MATERIAL FOR THIS TASK
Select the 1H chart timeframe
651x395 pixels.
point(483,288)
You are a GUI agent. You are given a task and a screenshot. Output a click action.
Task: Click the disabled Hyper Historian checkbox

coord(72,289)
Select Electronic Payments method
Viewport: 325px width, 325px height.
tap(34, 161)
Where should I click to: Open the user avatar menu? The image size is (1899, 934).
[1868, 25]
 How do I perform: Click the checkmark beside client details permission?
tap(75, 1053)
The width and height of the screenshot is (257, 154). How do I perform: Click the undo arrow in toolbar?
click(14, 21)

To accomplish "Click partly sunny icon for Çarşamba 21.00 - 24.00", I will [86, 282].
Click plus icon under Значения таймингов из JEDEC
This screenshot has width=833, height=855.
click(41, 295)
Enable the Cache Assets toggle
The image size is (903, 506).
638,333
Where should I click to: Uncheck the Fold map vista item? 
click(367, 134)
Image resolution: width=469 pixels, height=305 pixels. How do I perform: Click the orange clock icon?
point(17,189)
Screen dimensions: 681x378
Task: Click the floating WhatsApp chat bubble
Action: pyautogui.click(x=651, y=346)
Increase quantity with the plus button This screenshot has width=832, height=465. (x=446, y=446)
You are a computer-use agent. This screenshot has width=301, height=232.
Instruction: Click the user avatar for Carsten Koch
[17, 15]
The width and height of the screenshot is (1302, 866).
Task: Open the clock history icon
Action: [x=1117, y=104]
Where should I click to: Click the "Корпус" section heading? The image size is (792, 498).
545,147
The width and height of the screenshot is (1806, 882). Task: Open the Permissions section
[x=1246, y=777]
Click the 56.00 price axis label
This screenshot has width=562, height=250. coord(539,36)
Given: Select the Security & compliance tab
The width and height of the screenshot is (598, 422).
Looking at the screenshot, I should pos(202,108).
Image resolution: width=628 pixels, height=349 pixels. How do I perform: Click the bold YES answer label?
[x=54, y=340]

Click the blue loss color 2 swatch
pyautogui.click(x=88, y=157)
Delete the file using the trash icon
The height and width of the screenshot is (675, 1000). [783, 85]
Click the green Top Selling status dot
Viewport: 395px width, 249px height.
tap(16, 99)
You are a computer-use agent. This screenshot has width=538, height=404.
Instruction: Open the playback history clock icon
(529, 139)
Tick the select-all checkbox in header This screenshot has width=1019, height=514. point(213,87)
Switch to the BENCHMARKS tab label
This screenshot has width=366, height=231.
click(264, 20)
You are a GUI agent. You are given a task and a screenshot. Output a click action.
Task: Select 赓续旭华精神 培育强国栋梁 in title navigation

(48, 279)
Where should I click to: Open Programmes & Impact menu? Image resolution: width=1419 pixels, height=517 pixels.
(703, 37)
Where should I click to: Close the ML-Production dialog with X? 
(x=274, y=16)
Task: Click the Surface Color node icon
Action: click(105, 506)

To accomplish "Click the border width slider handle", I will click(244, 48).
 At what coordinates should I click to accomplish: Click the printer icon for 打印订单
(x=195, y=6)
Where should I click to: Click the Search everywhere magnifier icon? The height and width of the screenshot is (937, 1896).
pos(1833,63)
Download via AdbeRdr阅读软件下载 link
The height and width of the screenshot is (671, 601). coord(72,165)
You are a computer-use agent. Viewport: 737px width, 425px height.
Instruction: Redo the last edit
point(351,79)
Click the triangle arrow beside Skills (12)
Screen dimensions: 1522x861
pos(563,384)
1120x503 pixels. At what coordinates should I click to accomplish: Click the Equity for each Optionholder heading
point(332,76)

WHAT YOU HAVE TO DO
Retype each of the records, word for word, with nothing added or dropped.

RESULT BELOW
Select the 1H chart timeframe
651x395 pixels.
point(483,288)
You are a GUI agent. You are given a task and a screenshot. Output a click action.
Task: Click the disabled Hyper Historian checkbox

coord(72,289)
Select Electronic Payments method
Viewport: 325px width, 325px height.
tap(34, 161)
Where should I click to: Open the user avatar menu? The image size is (1899, 934).
[1868, 25]
 How do I perform: Click the checkmark beside client details permission?
tap(75, 1053)
The width and height of the screenshot is (257, 154). How do I perform: Click the undo arrow in toolbar?
click(14, 21)

To accomplish "Click partly sunny icon for Çarşamba 21.00 - 24.00", I will [86, 282].
Click plus icon under Значения таймингов из JEDEC
This screenshot has width=833, height=855.
click(41, 295)
Enable the Cache Assets toggle
The image size is (903, 506).
638,333
Where should I click to: Uncheck the Fold map vista item? 
click(367, 134)
Image resolution: width=469 pixels, height=305 pixels. How do I perform: Click the orange clock icon?
point(17,189)
Screen dimensions: 681x378
Task: Click the floating WhatsApp chat bubble
Action: pyautogui.click(x=651, y=346)
Increase quantity with the plus button This screenshot has width=832, height=465. (x=446, y=446)
You are a computer-use agent. This screenshot has width=301, height=232.
Instruction: Click the user avatar for Carsten Koch
[17, 15]
The width and height of the screenshot is (1302, 866).
Task: Open the clock history icon
Action: [x=1117, y=104]
Where should I click to: Click the "Корпус" section heading? The image size is (792, 498).
545,147
The width and height of the screenshot is (1806, 882). Task: Open the Permissions section
[x=1246, y=777]
Click the 56.00 price axis label
This screenshot has width=562, height=250. coord(539,36)
Given: Select the Security & compliance tab
The width and height of the screenshot is (598, 422).
Looking at the screenshot, I should pos(202,108).
Image resolution: width=628 pixels, height=349 pixels. How do I perform: Click the bold YES answer label?
[x=54, y=340]

Click the blue loss color 2 swatch
pyautogui.click(x=88, y=157)
Delete the file using the trash icon
The height and width of the screenshot is (675, 1000). [783, 85]
Click the green Top Selling status dot
Viewport: 395px width, 249px height.
tap(16, 99)
You are a computer-use agent. This screenshot has width=538, height=404.
Instruction: Open the playback history clock icon
(529, 139)
Tick the select-all checkbox in header This screenshot has width=1019, height=514. point(213,87)
Switch to the BENCHMARKS tab label
This screenshot has width=366, height=231.
click(264, 20)
You are a GUI agent. You are given a task and a screenshot. Output a click action.
Task: Select 赓续旭华精神 培育强国栋梁 in title navigation

(48, 279)
Where should I click to: Open Programmes & Impact menu? Image resolution: width=1419 pixels, height=517 pixels.
(703, 37)
Where should I click to: Close the ML-Production dialog with X? 
(x=274, y=16)
Task: Click the Surface Color node icon
Action: click(105, 506)

To accomplish "Click the border width slider handle", I will click(244, 48).
 At what coordinates should I click to accomplish: Click the printer icon for 打印订单
(x=195, y=6)
Where should I click to: Click the Search everywhere magnifier icon? The height and width of the screenshot is (937, 1896).
pos(1833,63)
Download via AdbeRdr阅读软件下载 link
The height and width of the screenshot is (671, 601). coord(72,165)
You are a computer-use agent. Viewport: 737px width, 425px height.
Instruction: Redo the last edit
point(351,79)
Click the triangle arrow beside Skills (12)
Screen dimensions: 1522x861
pos(563,384)
1120x503 pixels. At what coordinates should I click to accomplish: Click the Equity for each Optionholder heading
point(332,76)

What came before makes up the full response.